Effects of MG132 on gefitinib-induced NF-κB activation and cell viability.
(a) Phosphorylation of IκBα after gefitinib treatment. PC-9 cells were treated with 80μM of gefitinib (gef.), and cell lysates were prepared at indicated times. Phosphorylated IκBα (phospho IκBα) and α-Tubulin as an internal control were examined by western blotting. (b) Inhibition of IκBα degradation by MG132. PC-9 cells were treated with 10μM of MG132 or DMSO (vehicle) for 1h prior to 10μM gefitinib treatment. Total IκBα and α-Tubulin were examined by western blotting. (c) Reporter gene assay. The pGL4-NF-κB-RE and phRL-Tk plasmids were transfected into PC-9 cells. After 24h-incubation, the cells were treated with 1μM of MG132 or DMSO for 1h and then treated with 10μM of gefitinib and/or 1.0μM of PD173074 for 6h. The expression of reporter genes was examined and analyzed as in Fig 1b. Data are shown as mean ± SD (n = 4). (d) Cell viability. PC-9 cells were treated with MG132 or DMSO (as a control) for 1h and then treated with 0, 0.1, 1.0 and 10μM of gefitinib. After 3days of gefitinib treatment, cell viability was examined. Data are shown as mean ± SD (n = 3). Significant differences in cell viability between MG132 and DMSO treatment were analyzed by one-way analysis of variance (ANOVA) (Dunnett’s test; *p<0.05, **p<0.01).
Fig 5.
Schematic drawing of hypothetical early events in EGFR-TKIs-exposed PC-9 cells.

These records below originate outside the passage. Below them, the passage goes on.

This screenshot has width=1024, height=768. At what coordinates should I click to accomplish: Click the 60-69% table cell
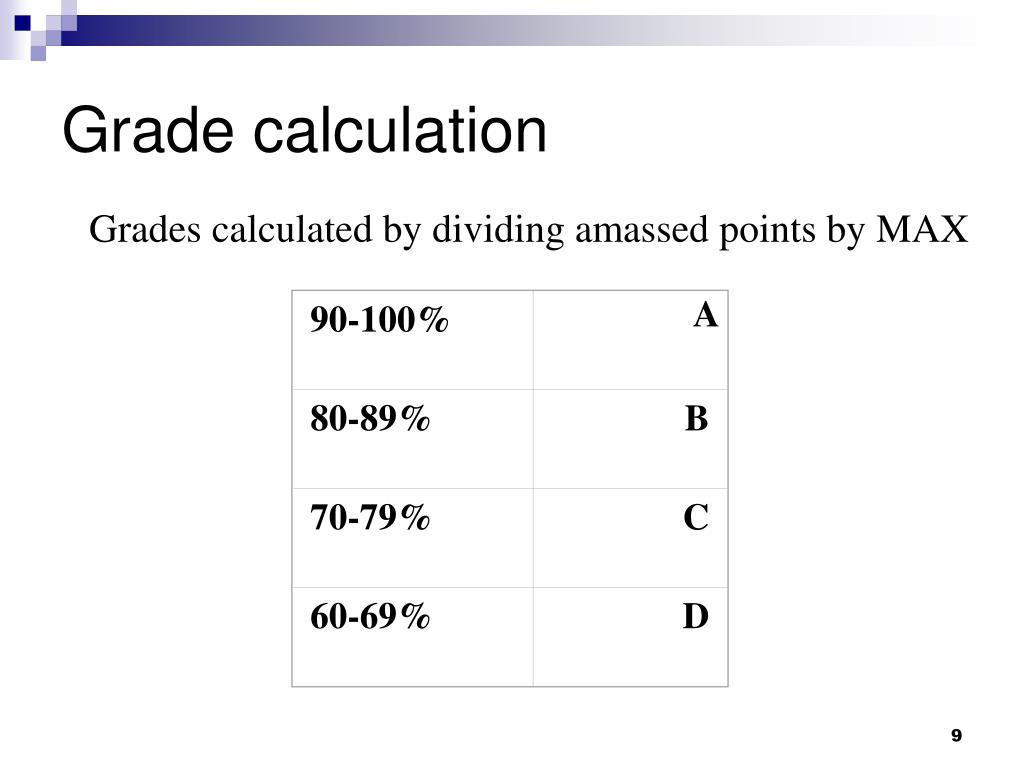click(413, 637)
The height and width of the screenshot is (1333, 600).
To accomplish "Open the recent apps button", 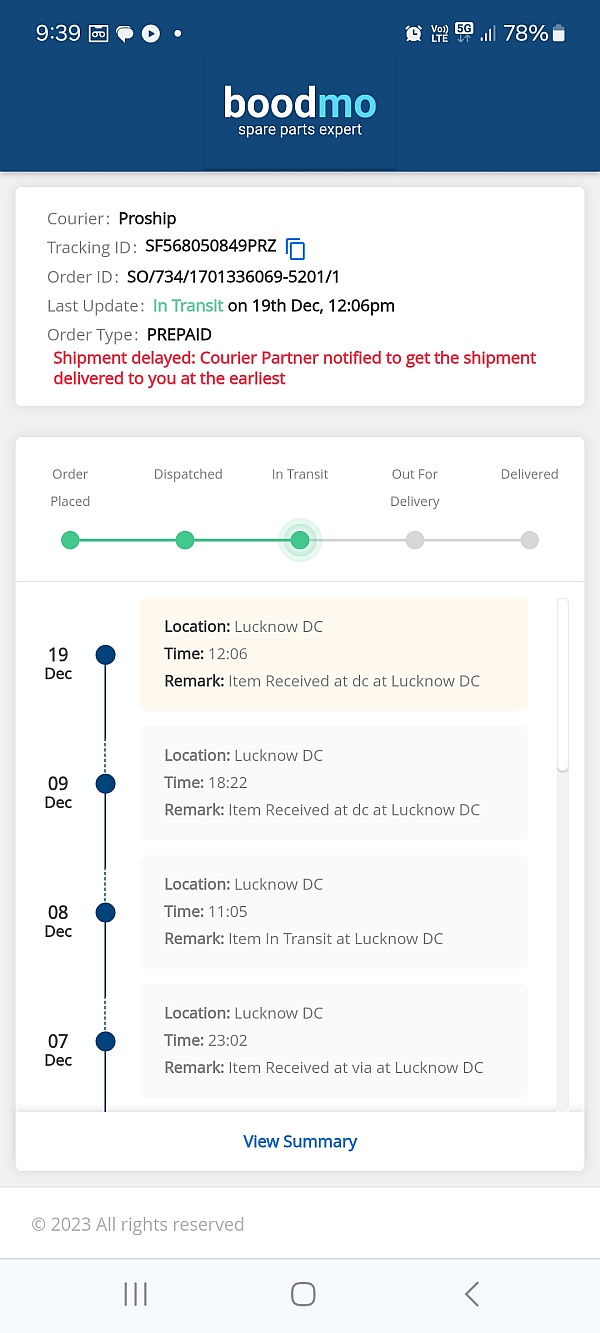I will 135,1294.
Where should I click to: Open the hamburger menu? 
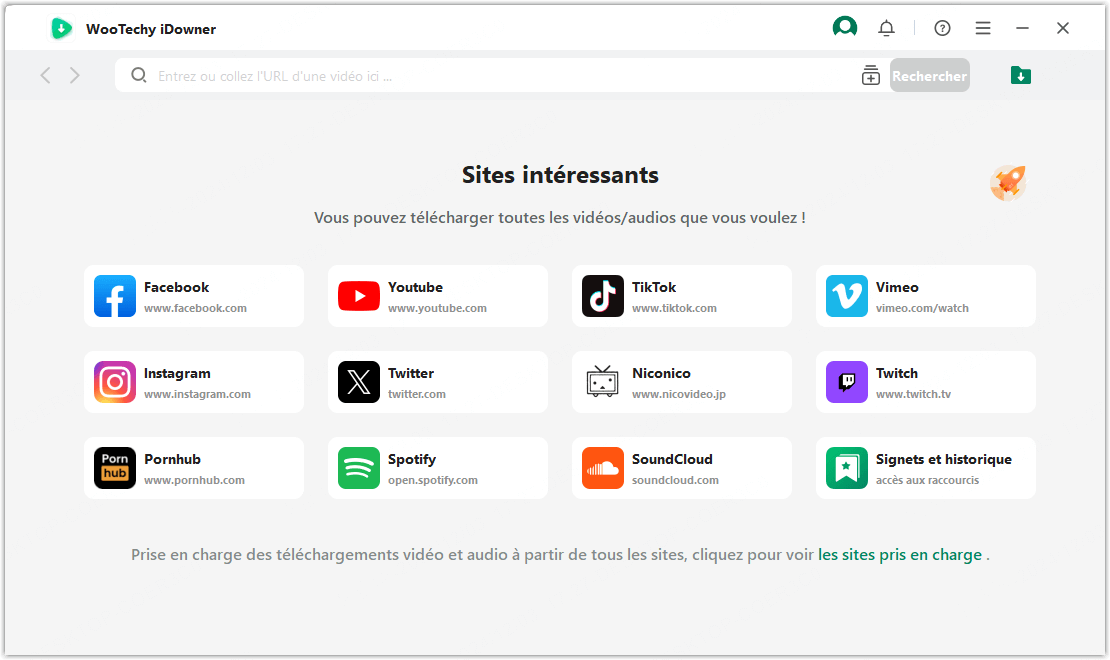[983, 28]
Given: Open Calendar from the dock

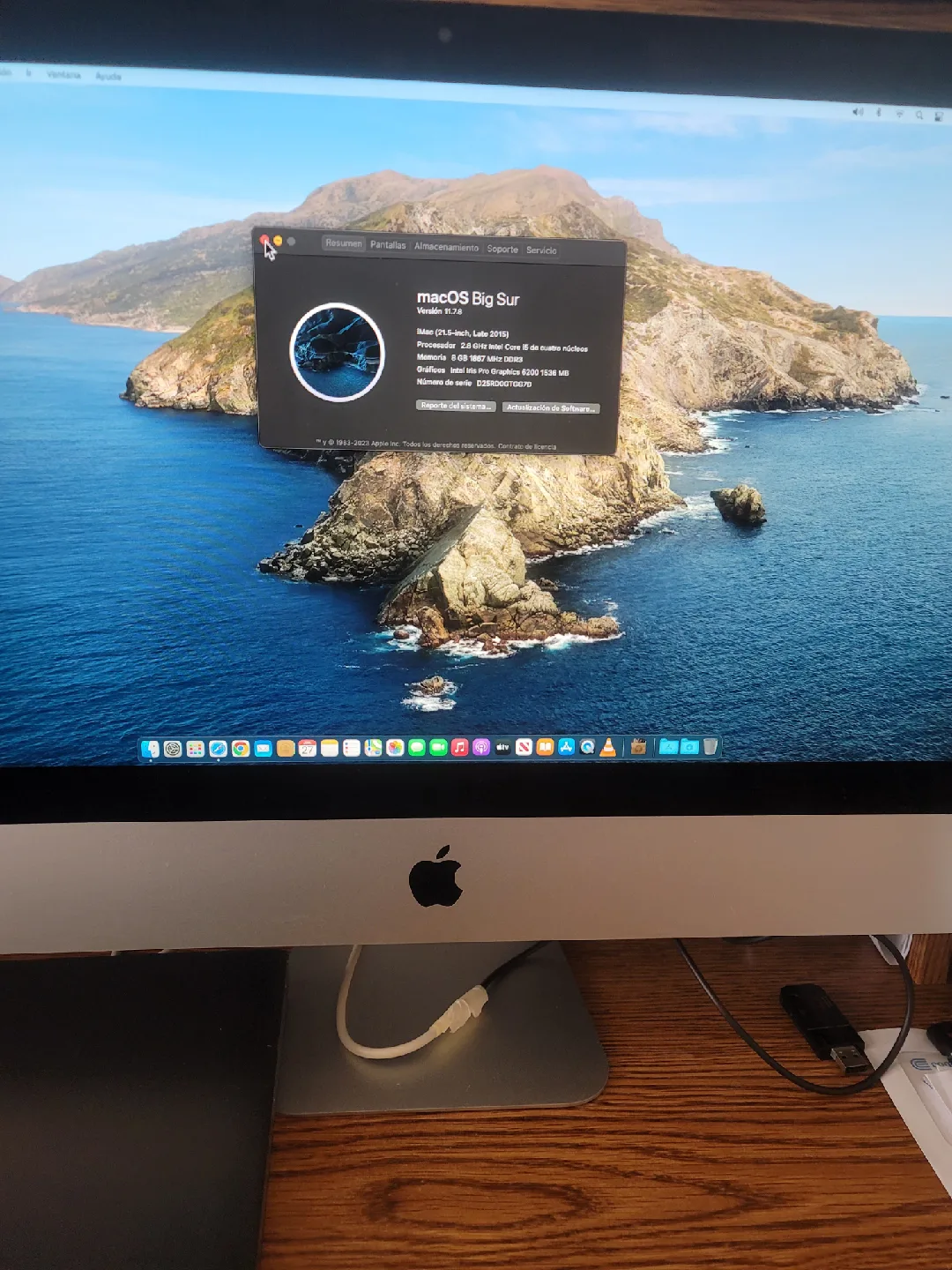Looking at the screenshot, I should tap(307, 749).
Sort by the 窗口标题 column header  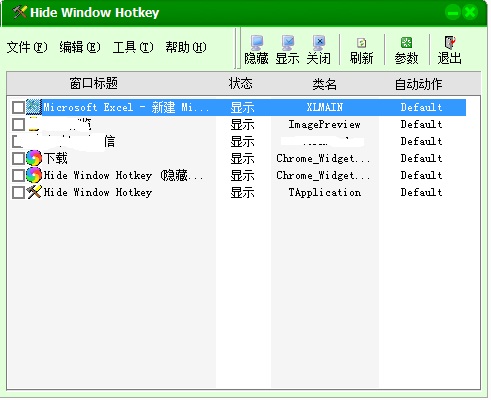[x=94, y=83]
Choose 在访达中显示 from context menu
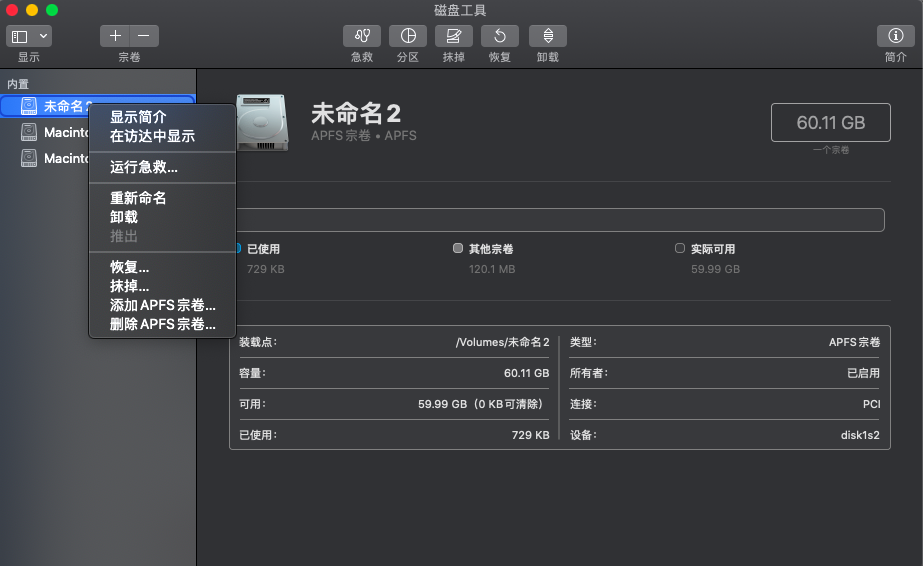 (x=152, y=136)
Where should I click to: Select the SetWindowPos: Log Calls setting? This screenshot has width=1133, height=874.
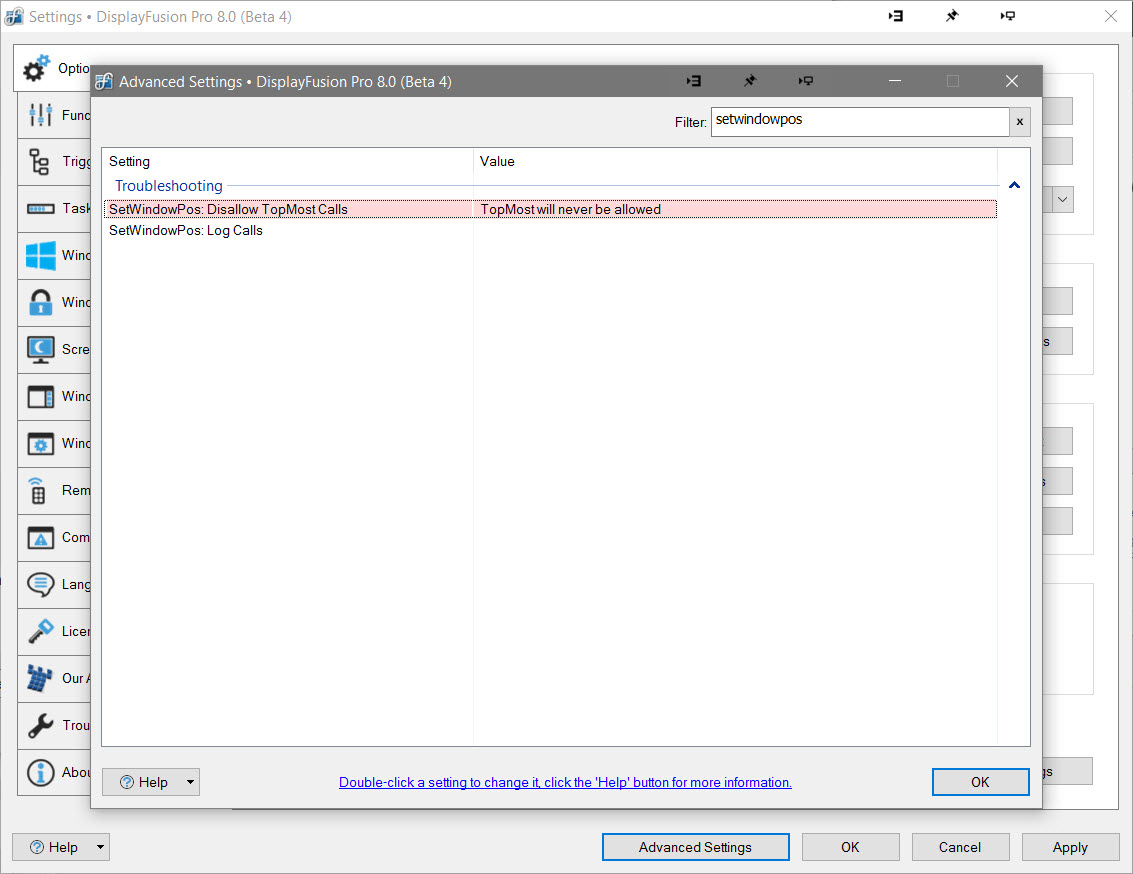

After EGFR-TKIs treatment, many PC-9 cells are killed and the dead cells leak out FGF2 that works as a survival factor; and simultaneously, neighboring (alive) cells manage to survive from the first exposure of EGFR-TKIs by leaked-out FGF2 and also by NF-kB activation. FGF2 can trigger the initiation of the FGFR-signaling pathway that is a surrogate pathway for suppressed EGFR pathway. The FGFR-signaling pathway and NF-kB independently contribute to cells for survival in the early stages of EGFR-TKIs treatment. Cells that survived successfully, thereafter, need to change gene regulation to maintain resistance to EGFR-TKIs; and NF-kB may play an important role as an initial transcription factor there. Finally, the cells acquire complete drug resistance, in which FGF2-FGFR autocrine system may work as a major vital pathway.